Water sampler
Water sampler, 013
During the First Fram Expedition, Fridtjof Nansen and his crew measured the temperature in the ocean around the North Pole all the way down to 3 800 metres. They also found the salinity of the sea water at different depths. To do this they needed water samples. A water sample from a given depth can also tell us about algae and other sorts of life in the sea.
Fridtjof Nansen was a pioneer in polar research and oceanography and carried out some extraordinary scientific measurements during his drift with the Fram in the years 1893-96. He is the one that developed and devised one of the first functional water samplers in the world, the so-called Nansen bottle.
A water sampler is a device that you use for collecting water in the sea, in a lake or from a river.
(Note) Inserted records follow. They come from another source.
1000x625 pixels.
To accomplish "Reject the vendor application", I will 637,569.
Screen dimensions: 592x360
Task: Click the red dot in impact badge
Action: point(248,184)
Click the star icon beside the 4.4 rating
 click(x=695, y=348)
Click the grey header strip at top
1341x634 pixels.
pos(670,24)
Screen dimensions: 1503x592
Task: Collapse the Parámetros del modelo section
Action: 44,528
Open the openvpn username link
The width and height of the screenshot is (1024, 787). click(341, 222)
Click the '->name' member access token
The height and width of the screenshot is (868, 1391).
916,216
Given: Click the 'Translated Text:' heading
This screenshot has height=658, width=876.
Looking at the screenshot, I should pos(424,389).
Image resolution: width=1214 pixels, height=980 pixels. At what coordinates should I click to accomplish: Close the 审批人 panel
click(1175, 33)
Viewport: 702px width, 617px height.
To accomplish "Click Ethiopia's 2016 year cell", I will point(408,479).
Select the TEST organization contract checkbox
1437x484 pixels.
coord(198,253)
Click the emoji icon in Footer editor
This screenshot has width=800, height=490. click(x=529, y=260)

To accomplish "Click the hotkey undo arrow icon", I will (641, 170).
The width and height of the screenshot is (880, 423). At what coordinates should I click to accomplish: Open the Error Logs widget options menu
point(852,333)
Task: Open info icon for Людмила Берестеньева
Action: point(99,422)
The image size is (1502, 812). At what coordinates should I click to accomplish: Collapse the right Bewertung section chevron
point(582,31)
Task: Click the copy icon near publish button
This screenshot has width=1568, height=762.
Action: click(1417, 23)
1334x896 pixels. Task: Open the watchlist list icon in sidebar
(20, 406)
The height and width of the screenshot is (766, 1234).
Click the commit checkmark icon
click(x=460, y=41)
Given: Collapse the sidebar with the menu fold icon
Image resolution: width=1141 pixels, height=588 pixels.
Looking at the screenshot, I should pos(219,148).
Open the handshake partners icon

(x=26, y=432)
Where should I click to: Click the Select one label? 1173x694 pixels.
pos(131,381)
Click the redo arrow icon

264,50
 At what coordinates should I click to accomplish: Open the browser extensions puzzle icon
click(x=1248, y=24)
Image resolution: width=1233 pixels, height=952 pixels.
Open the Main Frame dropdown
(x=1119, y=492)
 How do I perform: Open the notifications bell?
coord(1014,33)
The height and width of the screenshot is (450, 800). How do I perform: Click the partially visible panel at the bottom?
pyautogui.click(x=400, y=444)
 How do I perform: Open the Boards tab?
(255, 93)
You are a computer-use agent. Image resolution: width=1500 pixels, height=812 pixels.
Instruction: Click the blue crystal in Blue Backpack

Usually this instrument is a cylinder with the capacity of containing 1 to 10 litres of water.
The standard Nansen bottle was made of metal and had a capacity of 1, 25 litres. You lowered it in the water to the desired sampling depth from the surface, and then you closed it by using a little weight that you let fall on the winch wire affixed to it. The weight slided down the cable and the water sampler then turned around, closed itself and isolated your amount of water from the water on the outside.
Today waters samplers are normally mounted together in a rosette, lowered and triggered off to close by electrical signals through the wire. Often you will find a thermometer fixed to it.